Once again, though, the Bombers have dodged a bullet. How many is that now? Almost as many as the errors that they’ve made.

Yet again, the Bombers force the ball outside their defensive 50 for another ball-up, with the clock ticking down to a minute and seven seconds left.

But now comes another mistake, the last and, while certainly not the greatest, one Durham would love to forget. Roving O’Brien’s tap, he wins possession in one hand, looks to hoof the ball as far and as fast as he can down the line… and in his haste, all but misses his foot with the kick.

Then, the ball-hunter mindset that has turned him into one of the season’s most surprising stars works against him: when Keays out-strengths him for that ball and pushes him away, so intent has he been on winning it that he’s in no position to neutralise and tackle the Crows star. It leaves Keays free to pump another kick inside 50.

It’s Jake Kelly now who’s the spare behind the ball, and he has a nightmare: seemingly set to intercept, he either loses the ball in the lights or simply doesn’t expect the kick to carry as far as it does, because he gets nowhere near it as the ball sails over his head and into chaos territory, with four other Bombers and four Crows converging.
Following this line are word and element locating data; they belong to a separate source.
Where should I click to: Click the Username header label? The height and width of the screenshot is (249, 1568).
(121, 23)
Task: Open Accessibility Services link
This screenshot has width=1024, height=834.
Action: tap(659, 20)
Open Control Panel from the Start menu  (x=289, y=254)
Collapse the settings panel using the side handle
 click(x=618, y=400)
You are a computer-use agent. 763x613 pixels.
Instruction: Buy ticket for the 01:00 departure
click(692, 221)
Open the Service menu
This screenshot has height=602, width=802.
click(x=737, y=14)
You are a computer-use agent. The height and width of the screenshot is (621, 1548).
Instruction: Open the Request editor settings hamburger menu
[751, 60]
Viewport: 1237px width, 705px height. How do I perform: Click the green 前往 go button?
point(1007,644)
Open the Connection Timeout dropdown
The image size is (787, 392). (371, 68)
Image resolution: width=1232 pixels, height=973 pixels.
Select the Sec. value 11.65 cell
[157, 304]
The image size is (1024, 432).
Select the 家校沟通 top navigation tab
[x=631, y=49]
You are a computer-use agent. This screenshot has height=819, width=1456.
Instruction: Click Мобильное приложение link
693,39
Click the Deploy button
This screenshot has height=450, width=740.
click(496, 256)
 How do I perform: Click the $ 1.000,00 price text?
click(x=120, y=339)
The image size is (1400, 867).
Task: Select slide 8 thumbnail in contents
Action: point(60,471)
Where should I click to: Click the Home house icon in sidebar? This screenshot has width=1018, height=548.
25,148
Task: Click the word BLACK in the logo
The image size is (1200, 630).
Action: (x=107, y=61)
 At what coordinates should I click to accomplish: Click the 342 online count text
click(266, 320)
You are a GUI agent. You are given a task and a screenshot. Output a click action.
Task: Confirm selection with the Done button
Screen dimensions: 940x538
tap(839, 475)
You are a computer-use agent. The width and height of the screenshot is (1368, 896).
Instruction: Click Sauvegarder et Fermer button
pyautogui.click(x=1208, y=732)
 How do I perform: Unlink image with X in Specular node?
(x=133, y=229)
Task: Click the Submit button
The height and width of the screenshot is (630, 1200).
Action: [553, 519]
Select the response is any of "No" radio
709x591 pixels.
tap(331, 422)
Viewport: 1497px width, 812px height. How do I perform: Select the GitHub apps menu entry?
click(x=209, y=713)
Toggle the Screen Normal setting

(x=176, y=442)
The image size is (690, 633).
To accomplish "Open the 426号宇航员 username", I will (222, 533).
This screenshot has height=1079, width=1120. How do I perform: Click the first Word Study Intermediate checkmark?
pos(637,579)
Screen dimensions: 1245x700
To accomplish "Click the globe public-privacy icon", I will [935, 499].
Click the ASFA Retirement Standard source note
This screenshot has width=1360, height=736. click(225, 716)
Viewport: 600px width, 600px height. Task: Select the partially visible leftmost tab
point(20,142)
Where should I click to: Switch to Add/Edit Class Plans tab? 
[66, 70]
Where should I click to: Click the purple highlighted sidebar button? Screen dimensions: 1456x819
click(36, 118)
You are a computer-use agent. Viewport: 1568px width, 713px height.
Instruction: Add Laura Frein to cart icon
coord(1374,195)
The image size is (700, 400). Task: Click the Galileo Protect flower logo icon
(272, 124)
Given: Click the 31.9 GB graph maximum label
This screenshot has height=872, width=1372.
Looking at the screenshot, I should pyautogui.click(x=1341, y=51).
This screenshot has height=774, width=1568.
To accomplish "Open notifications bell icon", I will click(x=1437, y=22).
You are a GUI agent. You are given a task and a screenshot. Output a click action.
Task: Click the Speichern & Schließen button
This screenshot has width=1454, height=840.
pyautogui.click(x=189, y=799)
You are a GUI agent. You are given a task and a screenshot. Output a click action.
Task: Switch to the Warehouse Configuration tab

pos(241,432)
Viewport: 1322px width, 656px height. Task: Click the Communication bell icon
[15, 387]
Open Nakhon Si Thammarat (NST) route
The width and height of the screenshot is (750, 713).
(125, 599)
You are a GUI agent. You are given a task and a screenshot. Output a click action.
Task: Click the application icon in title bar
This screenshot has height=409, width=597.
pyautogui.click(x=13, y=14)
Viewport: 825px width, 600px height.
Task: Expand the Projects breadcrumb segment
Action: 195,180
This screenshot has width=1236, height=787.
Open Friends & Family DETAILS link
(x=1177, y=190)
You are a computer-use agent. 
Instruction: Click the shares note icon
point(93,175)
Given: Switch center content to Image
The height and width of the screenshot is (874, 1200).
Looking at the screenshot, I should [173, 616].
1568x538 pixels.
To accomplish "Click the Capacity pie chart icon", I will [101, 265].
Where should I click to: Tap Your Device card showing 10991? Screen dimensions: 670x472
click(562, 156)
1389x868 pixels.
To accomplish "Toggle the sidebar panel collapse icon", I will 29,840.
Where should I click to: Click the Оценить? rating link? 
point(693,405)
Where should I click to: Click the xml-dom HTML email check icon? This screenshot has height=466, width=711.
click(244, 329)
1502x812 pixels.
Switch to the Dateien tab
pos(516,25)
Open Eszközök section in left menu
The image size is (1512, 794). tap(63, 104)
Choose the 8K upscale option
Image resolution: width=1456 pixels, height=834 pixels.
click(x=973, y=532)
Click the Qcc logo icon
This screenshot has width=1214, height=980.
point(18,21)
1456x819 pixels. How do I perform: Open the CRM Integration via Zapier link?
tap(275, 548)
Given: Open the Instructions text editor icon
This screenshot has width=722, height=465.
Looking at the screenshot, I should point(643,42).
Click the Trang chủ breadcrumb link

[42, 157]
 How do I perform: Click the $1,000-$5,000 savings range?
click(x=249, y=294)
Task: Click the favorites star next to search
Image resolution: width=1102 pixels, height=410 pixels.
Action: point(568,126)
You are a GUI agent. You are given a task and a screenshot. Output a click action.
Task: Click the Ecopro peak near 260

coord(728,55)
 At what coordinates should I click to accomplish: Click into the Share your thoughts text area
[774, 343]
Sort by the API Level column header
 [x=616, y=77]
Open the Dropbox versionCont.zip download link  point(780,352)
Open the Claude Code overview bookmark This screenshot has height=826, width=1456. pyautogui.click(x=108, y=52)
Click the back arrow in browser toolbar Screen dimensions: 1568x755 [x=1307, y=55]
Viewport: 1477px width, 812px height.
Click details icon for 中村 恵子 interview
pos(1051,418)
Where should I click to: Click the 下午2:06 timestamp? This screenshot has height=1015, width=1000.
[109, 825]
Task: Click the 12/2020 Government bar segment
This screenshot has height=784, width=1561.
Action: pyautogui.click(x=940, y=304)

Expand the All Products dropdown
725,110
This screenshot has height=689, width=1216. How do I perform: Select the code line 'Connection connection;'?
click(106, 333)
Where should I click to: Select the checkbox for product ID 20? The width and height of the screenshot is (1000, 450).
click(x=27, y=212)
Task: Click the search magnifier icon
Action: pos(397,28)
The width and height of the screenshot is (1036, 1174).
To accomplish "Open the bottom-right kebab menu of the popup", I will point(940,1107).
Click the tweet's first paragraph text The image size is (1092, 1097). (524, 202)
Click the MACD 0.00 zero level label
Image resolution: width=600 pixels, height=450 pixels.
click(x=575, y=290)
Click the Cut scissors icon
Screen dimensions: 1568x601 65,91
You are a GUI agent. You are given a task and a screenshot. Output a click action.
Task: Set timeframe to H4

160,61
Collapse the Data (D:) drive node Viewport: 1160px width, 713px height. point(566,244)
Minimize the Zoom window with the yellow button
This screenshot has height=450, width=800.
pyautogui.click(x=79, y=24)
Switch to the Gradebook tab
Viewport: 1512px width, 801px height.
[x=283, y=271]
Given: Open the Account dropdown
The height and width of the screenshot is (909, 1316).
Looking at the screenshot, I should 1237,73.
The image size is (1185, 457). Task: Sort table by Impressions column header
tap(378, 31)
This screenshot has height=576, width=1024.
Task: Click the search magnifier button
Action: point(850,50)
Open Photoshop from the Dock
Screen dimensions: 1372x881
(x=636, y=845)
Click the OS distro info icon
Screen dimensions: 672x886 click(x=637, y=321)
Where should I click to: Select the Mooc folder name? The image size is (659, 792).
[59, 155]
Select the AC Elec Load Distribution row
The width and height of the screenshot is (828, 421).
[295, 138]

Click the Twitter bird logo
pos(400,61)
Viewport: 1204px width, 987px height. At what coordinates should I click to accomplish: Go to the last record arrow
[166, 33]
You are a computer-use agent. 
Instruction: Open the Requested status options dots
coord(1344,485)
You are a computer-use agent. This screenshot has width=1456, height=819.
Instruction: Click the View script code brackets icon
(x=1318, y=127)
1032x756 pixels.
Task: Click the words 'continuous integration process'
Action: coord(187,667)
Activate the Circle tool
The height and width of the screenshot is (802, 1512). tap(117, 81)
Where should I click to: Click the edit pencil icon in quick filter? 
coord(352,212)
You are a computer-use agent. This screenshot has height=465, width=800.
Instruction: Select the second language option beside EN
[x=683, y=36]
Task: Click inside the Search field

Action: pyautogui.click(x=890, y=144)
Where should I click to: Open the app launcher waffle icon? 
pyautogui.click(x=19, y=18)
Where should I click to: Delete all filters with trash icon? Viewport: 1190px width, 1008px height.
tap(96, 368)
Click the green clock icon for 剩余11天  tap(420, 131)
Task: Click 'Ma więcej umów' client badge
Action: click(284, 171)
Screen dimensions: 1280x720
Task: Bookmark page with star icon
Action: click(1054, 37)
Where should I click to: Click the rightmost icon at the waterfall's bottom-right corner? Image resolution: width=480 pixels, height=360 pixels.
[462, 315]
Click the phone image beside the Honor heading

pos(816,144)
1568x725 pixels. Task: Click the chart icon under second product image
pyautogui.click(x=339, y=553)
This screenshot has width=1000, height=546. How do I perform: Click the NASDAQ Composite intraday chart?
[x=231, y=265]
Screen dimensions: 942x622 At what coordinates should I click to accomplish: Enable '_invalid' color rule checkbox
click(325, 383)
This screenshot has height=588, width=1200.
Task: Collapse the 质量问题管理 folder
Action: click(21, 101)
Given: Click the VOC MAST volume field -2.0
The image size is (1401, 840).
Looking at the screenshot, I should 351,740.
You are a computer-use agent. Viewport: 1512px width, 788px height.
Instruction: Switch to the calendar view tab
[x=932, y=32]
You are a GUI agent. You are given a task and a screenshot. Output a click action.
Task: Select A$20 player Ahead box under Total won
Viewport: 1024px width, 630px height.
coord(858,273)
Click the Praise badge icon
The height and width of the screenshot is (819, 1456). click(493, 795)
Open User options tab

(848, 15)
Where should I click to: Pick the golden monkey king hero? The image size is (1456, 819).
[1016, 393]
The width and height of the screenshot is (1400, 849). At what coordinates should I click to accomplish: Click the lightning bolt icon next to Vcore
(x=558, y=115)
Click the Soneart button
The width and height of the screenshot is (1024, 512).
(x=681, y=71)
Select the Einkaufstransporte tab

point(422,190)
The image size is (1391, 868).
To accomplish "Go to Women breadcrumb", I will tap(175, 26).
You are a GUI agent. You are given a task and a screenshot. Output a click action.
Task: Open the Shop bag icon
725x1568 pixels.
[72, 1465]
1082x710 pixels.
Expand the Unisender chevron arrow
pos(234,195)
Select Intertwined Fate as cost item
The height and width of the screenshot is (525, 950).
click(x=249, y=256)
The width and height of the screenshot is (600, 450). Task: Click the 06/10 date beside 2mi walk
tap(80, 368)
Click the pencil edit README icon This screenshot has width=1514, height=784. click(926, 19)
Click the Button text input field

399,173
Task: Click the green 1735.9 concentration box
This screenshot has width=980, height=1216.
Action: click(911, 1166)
It’s here where Thilthorpe makes amends for his trio of errors: with the ball coming his way and McKay hanging off him while Andrew McGrath closes in, he taps the ball away, in so doing drawing two Dons to himself and leaving one free.

The man McGrath has left to hunt that ball, committing the back pocket’s cardinal sin with 59 seconds left, is Josh Rachele.

And he needs but a second to make him pay, and the Dons for again leaving the goalsquare unguarded.

That the Bombers had their own chances in the final minutes, in particular Nic Martin’s 35-metre snap under minimal pressure that should have sailed through or at the very least made the distance, is almost immaterial.

This was a team so utterly disorganised defensively, so incapable of executing basic ploys like extras behind the ball, guarding the goalsquare and knowing where to kick to with the ball in their hands, that it took a series of blunders from the Crows to leave them waiting to take the lead until under a minute remained.

Frankly, they should have been in front with about three minutes to go, not one.

That’s how you concede 17 goals in a low-scoring era of footy. That’s how you squander a 15-point lead late and give 2024’s fifth-worst team the last three goals of a game to pinch it.

That’s, in short, how you lose a close game of footy.

Only time will tell whether that mad five minutes will cost the Dons much, much more as well.